§ YOUR ASSIGNMENT
Set down, please, the line that contains "Select Let people choose their rooms" and every line that follows it to the end of the records, exactly; do not include pictures.

=== Begin Enclosure ===

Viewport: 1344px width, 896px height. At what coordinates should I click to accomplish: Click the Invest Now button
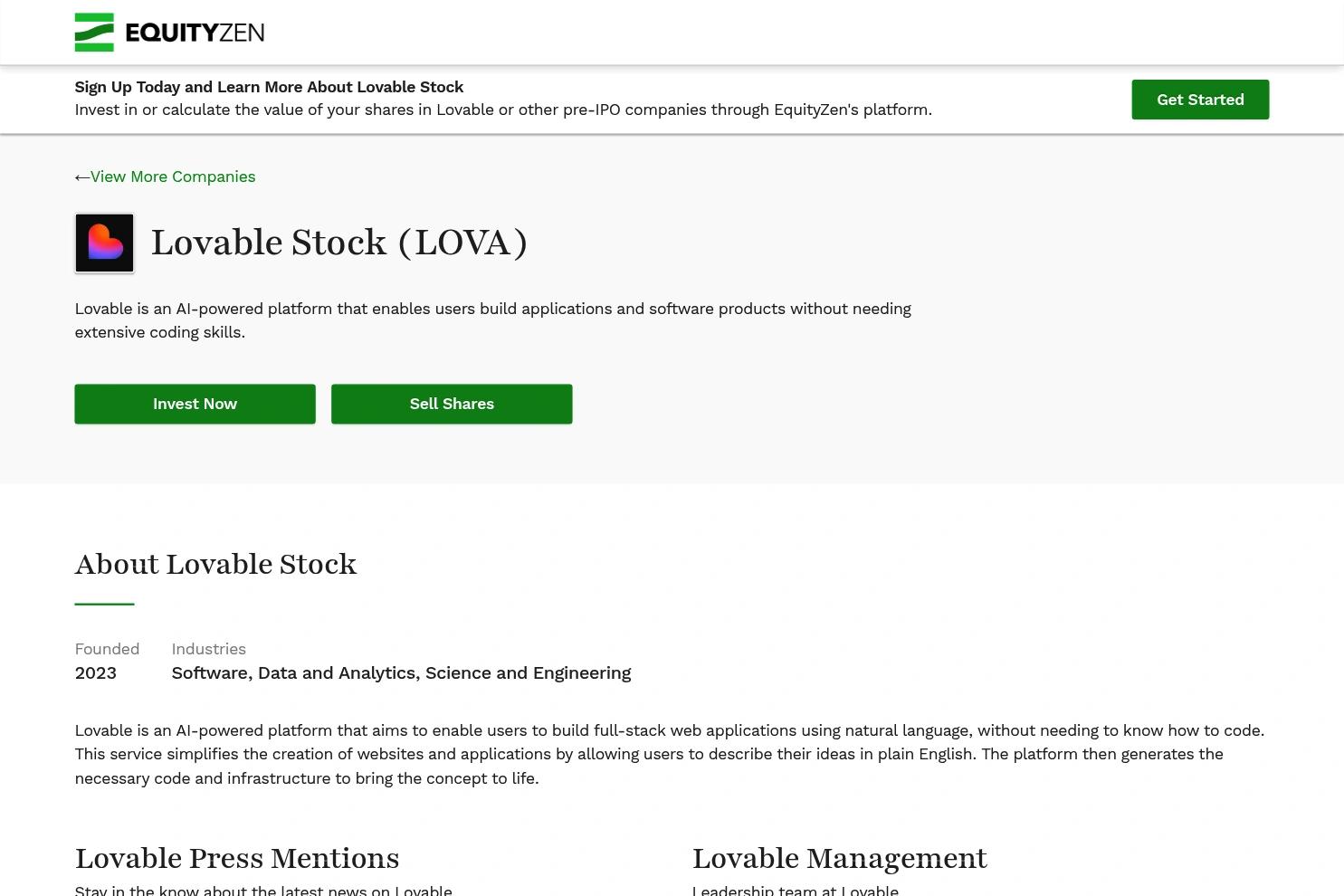(195, 404)
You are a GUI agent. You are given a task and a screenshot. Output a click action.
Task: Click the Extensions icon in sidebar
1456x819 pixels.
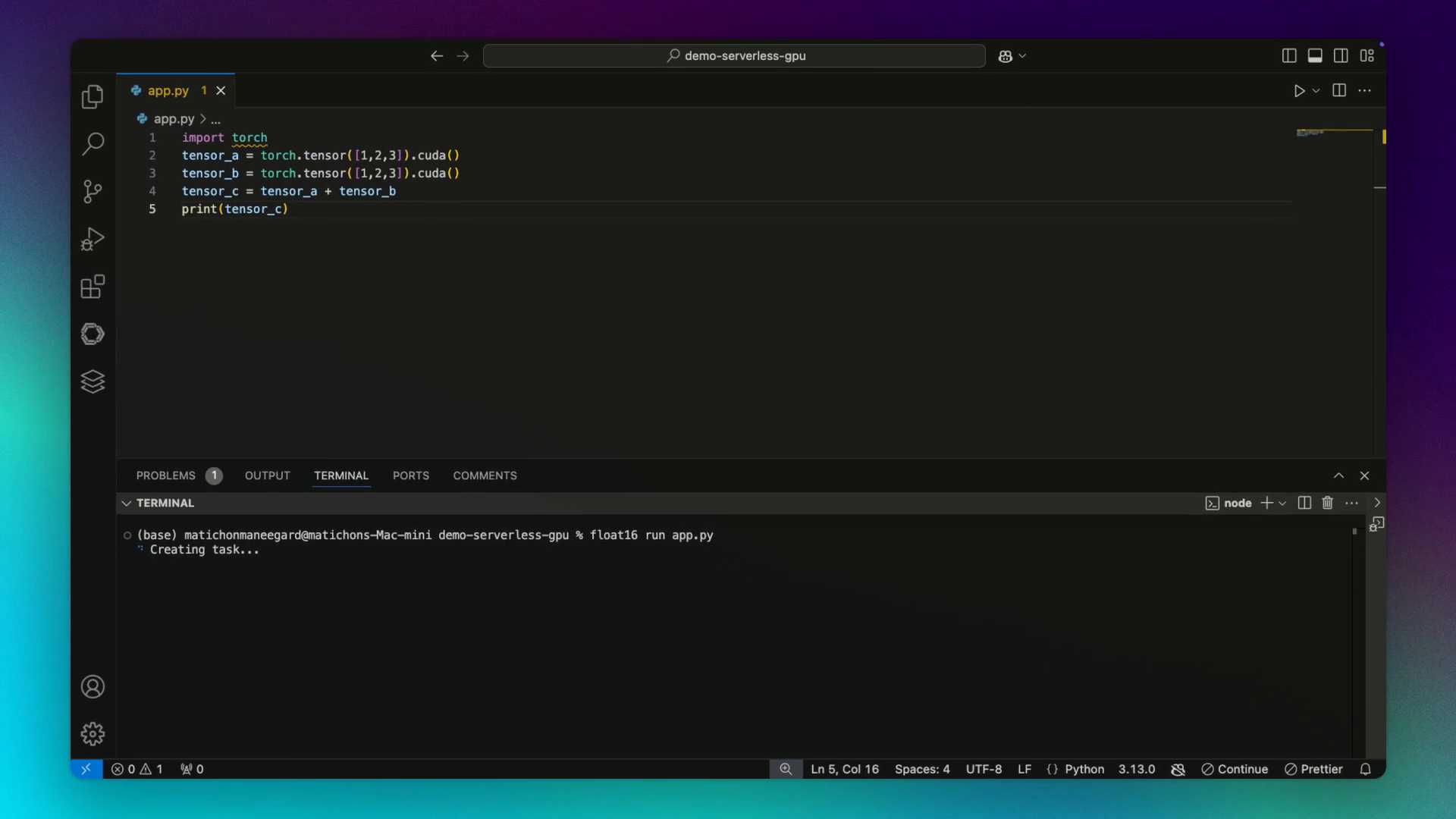pos(93,287)
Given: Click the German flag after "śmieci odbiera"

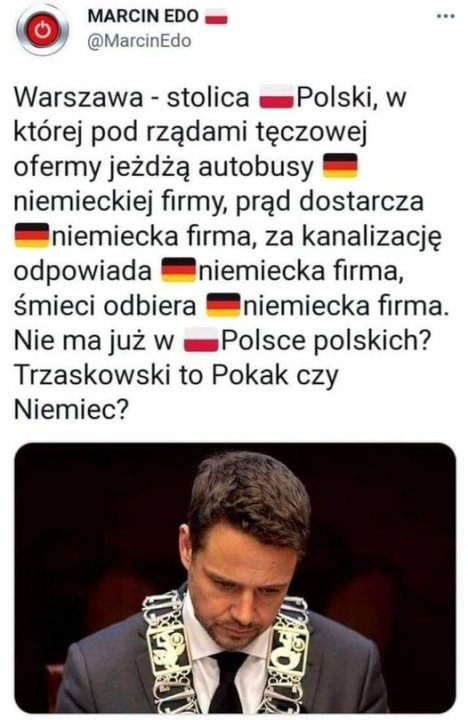Looking at the screenshot, I should (x=223, y=305).
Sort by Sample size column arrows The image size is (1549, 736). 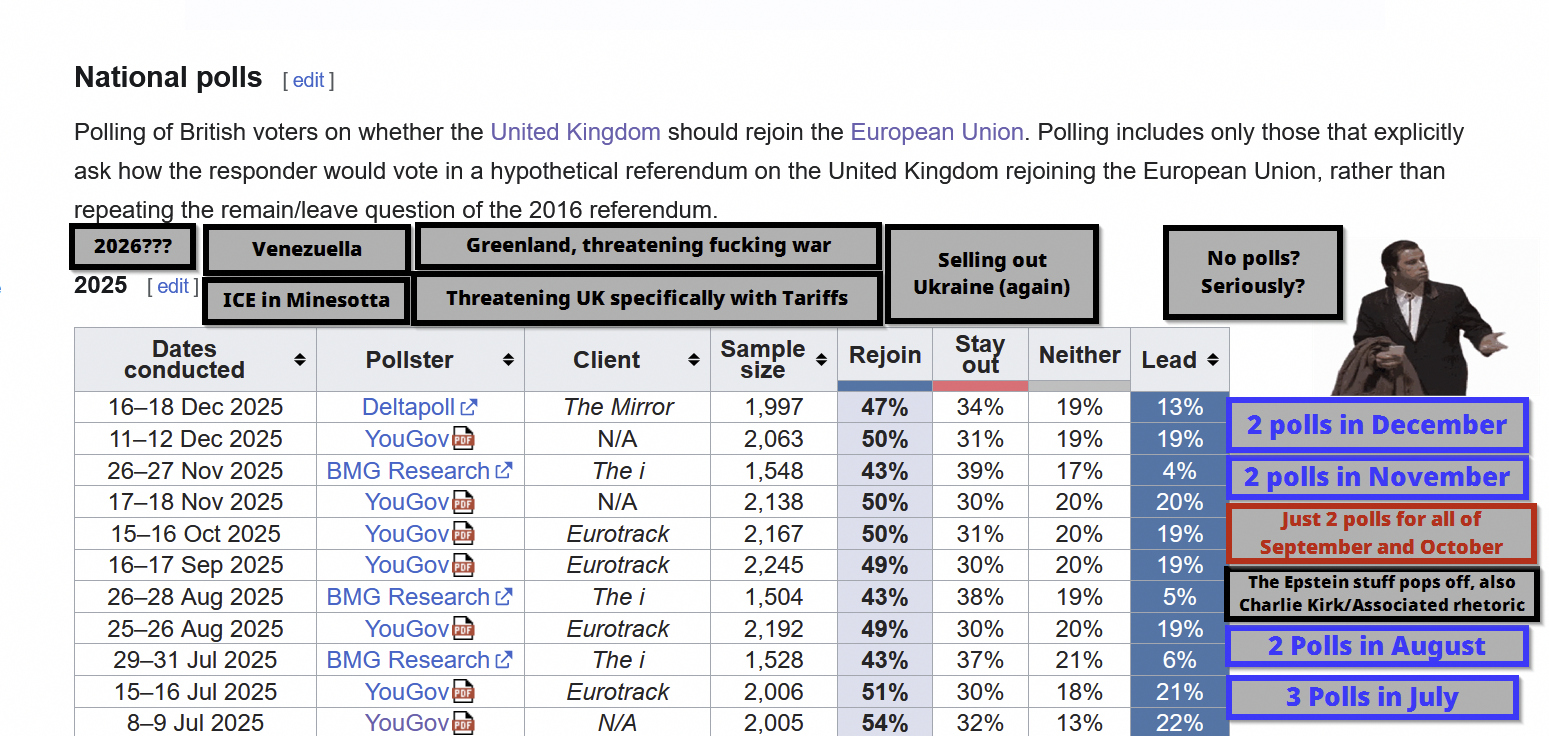point(821,359)
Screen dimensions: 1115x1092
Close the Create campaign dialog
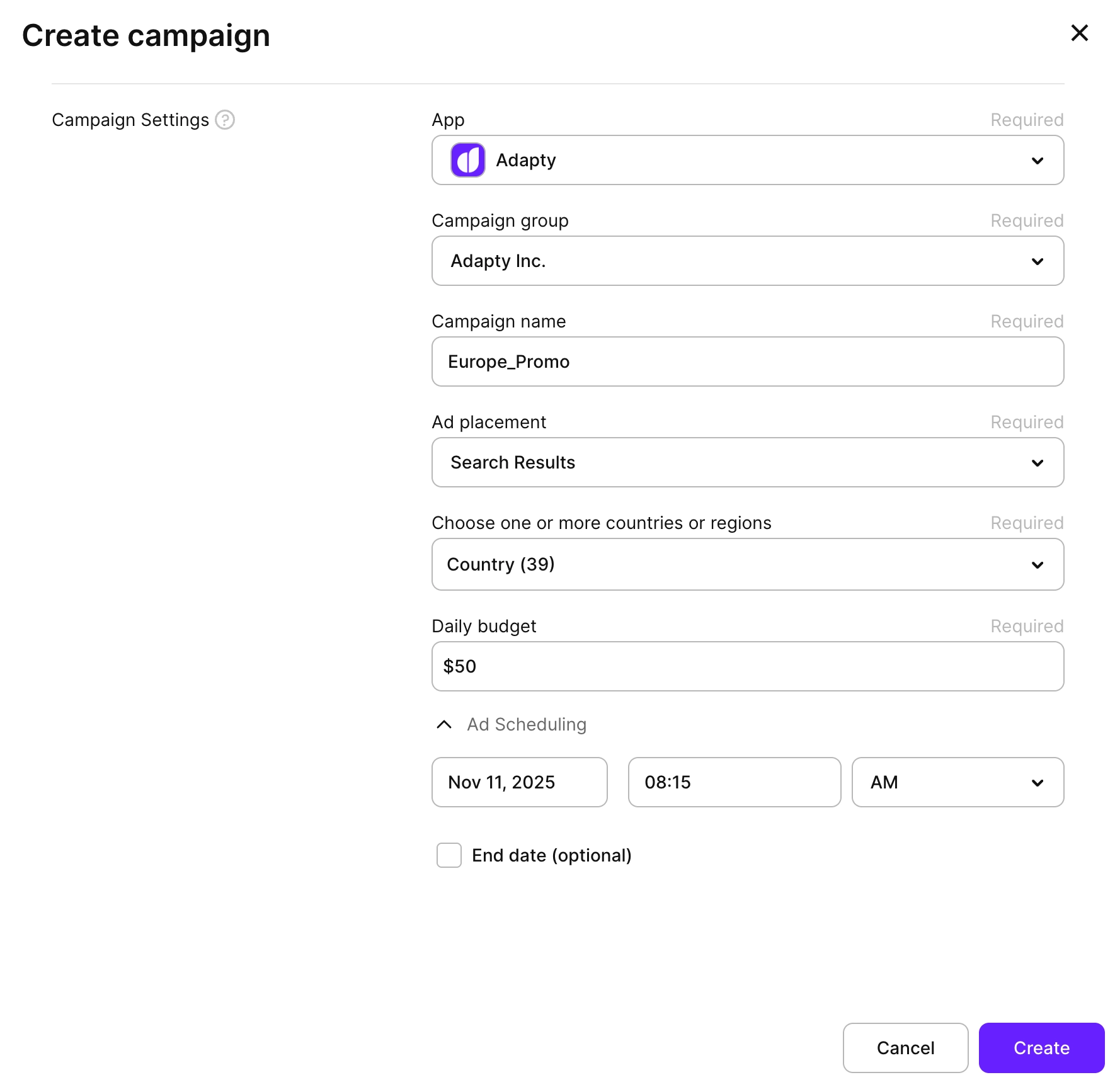(x=1079, y=33)
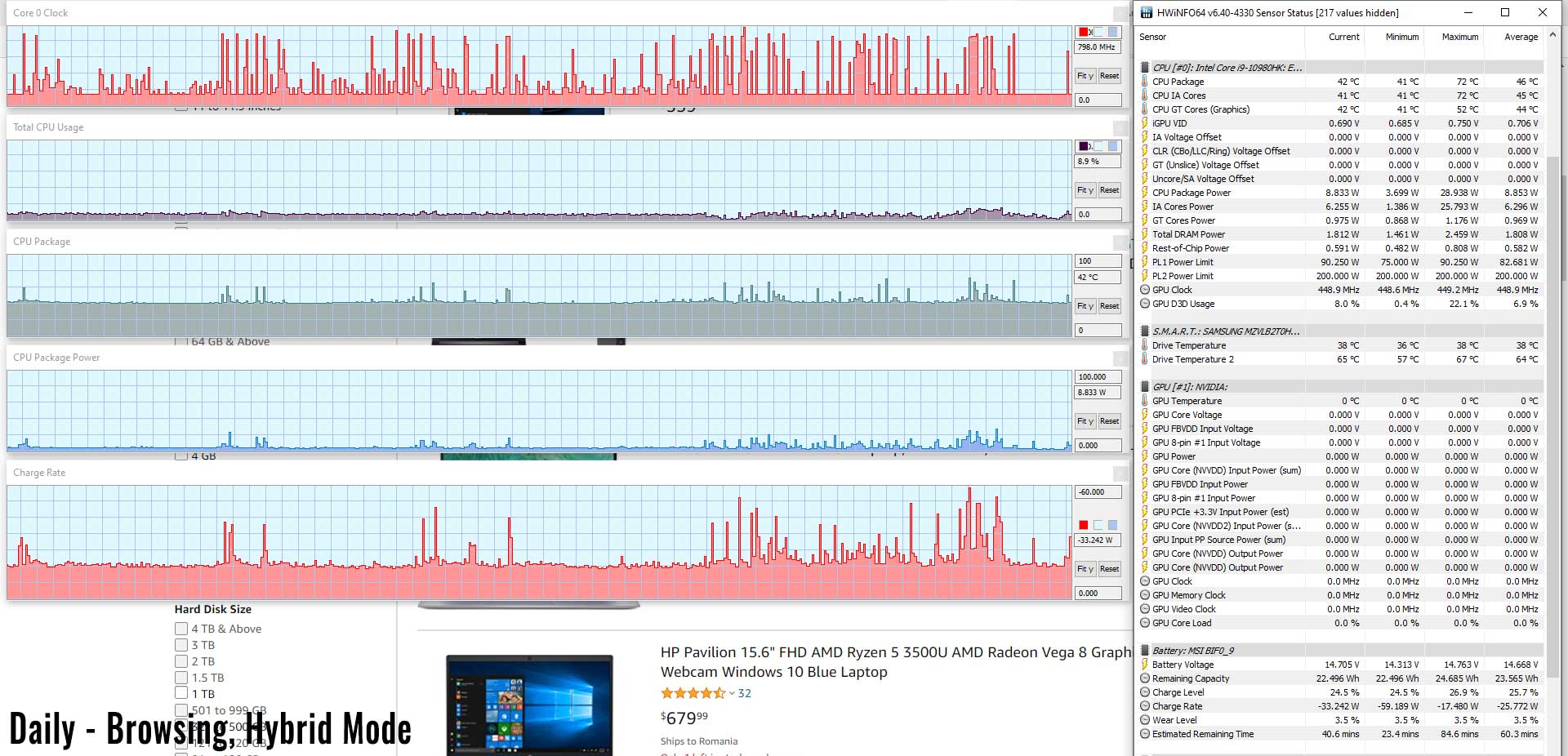1568x756 pixels.
Task: Click the red color swatch on Charge Rate graph
Action: (x=1084, y=525)
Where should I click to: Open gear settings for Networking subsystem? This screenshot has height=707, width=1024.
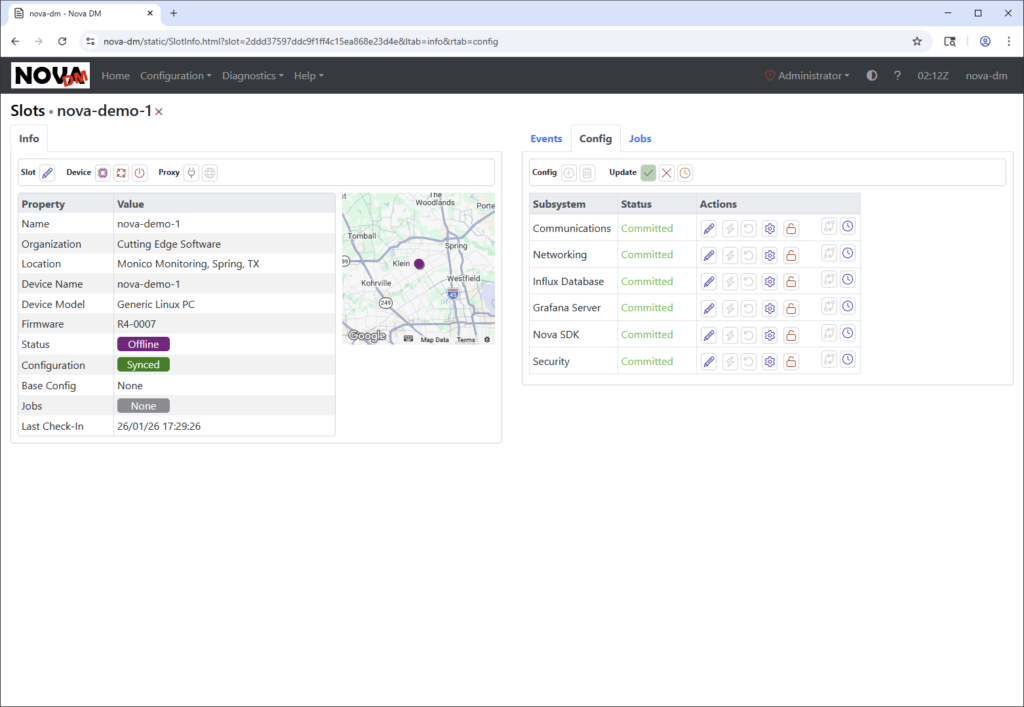tap(770, 255)
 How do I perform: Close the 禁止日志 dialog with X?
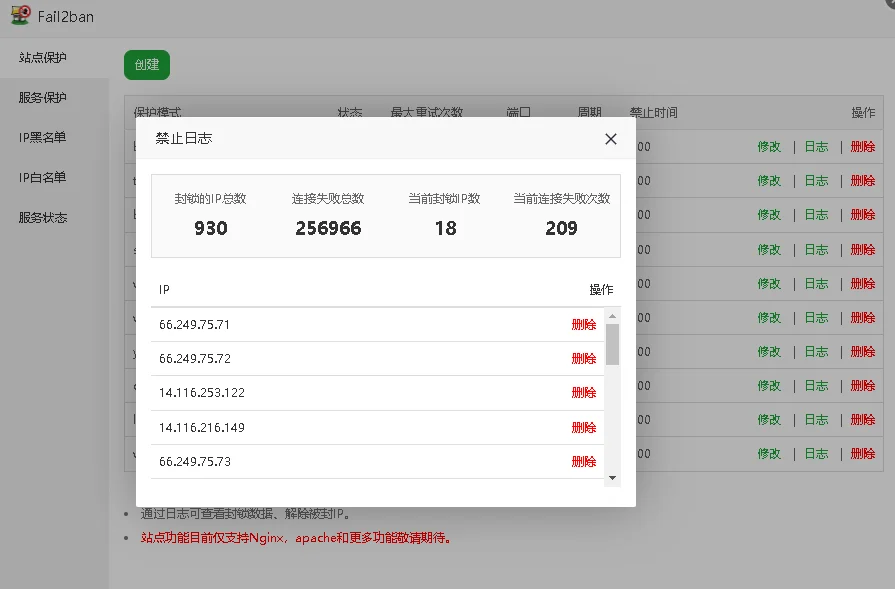point(611,139)

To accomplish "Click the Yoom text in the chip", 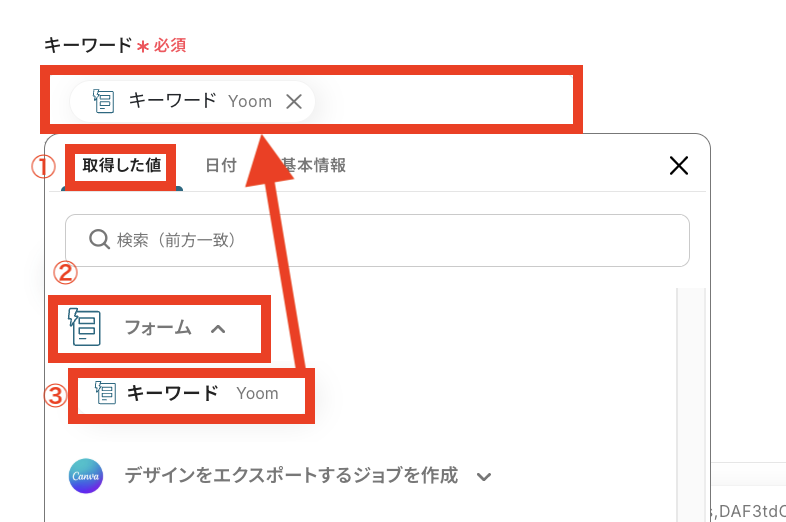I will [x=250, y=101].
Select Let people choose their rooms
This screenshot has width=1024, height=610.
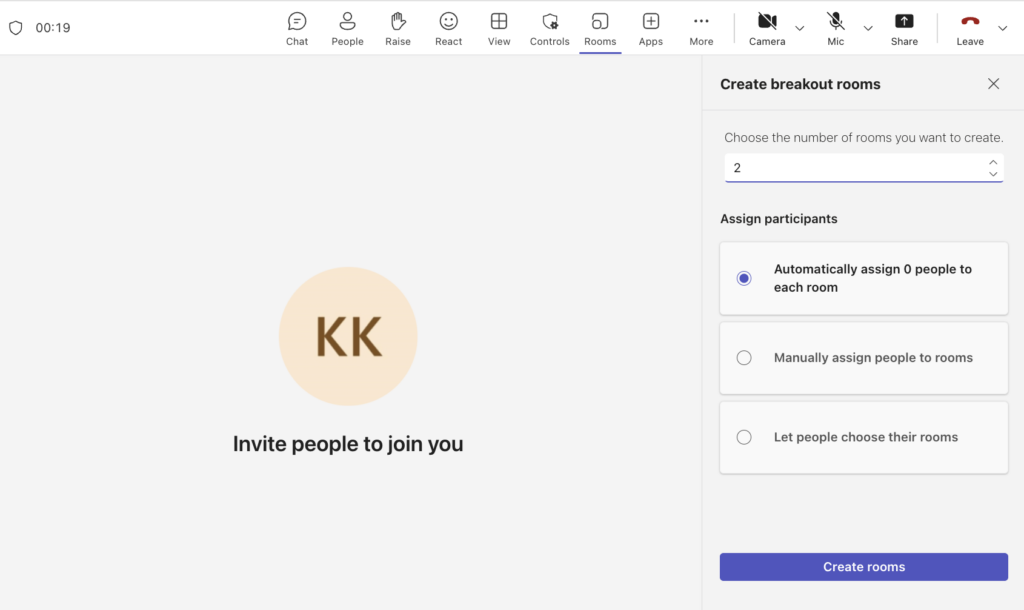(744, 437)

=== End Enclosure ===

§ SOLUTION TO THIS EXERCISE
Select Let people choose their rooms
This screenshot has width=1024, height=610.
(744, 437)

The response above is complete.